The light shining in the darkness, that cannot be overcome

Isaiah 35:1-10, Psalm 146:5-10, Luke 1:46b-55, James 5:7-10, Matthew 11:2-11

This Sunday’s lessons remind us that God’s nature is justice. In that sense, God has already lifted up the lowly. God has already brought down the powerful from their thrones. Signs of God’s activity are everywhere, as in Isaiah’s vision of the transformation of the land. “Say to those who are of a fearful heart, ‘Be strong, do not fear! Here is your God!’” Yet the vision is incomplete. We are like farmers—we must learn to wait.

As Palestinians, our waiting is not passive.  It requires sumoud—steadfastness and resistance. To have sumoud or to be samideen means, with great pride, to remain steadfast—such as steadfast in the commitment to our homeland and to the struggle for freedom.

What is it for any of us to have sumoud? It is a form of inner strength and resilience to continue waking up every morning with the determination to carry on with one’s daily routine while holding fast to one’s humanity, in spite of the challenges and dangers surrounding us. For example, in the face of obstacles which impede our movement, we walk through military checkpoints to get to work; drive our children past army tanks to get to school; take our herds out to graze despite physical and verbal abuse from Israeli settlers. To do all this is to have sumoud.

Sumoud takes on communal power when it is rooted in an entire way of life—a life committed to overcoming the unbearable.

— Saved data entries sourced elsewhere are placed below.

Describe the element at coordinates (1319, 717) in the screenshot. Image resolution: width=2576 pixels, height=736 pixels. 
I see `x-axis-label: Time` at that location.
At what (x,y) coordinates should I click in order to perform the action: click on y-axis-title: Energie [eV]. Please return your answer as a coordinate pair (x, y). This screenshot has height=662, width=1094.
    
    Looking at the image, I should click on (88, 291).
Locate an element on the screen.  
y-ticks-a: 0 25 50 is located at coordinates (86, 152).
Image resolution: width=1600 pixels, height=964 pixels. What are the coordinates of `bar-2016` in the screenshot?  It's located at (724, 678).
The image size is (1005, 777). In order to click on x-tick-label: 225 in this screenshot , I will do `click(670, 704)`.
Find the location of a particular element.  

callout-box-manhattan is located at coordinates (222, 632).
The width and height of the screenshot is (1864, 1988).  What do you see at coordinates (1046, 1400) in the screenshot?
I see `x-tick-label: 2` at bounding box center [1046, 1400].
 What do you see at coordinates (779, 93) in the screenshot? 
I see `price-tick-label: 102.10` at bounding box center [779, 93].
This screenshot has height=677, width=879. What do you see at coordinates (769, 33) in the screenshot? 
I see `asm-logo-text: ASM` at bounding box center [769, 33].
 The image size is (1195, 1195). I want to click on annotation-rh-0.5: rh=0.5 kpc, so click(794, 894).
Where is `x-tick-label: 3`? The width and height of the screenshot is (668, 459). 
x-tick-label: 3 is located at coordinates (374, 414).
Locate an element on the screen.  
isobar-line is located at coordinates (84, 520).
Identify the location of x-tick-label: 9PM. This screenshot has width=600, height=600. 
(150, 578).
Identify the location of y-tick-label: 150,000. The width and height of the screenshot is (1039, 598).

On an almost daily basis, in villages and cities, sumoud is evidenced in nonviolent demonstrations that are taking place to resist the Wall whose path is confiscating lands, splitting villages, and destroying economic and social structures. Sumoud is demonstrated by the villagers, forcibly expelled from their ancestral lands by settlers, continuing to demand being treated as human beings with equal rights. Sumoud is continually demonstrated by the people of Gaza, who have remained there though for over ten years they have endured a brutal siege.

Inspired by such examples, we must also learn to be steadfast in our work together, forming communities of hope in practice. We cannot live a day without saying “yes” or “no” for death or for life, for war or for peace. The choice is ours. To postpone, compromise, or evade the decision is to decide. There is no compromise; there is no escape. This is the challenge and charge to all who are disciples of the Prince of Peace.

Queries

When have you experienced the power to resist over the long haul? What was your sense of the source of that power?

What might help you be more committed, and more able to take risks, in saying “yes” to life, peace, and justice, and “no” to death, war, and injustice?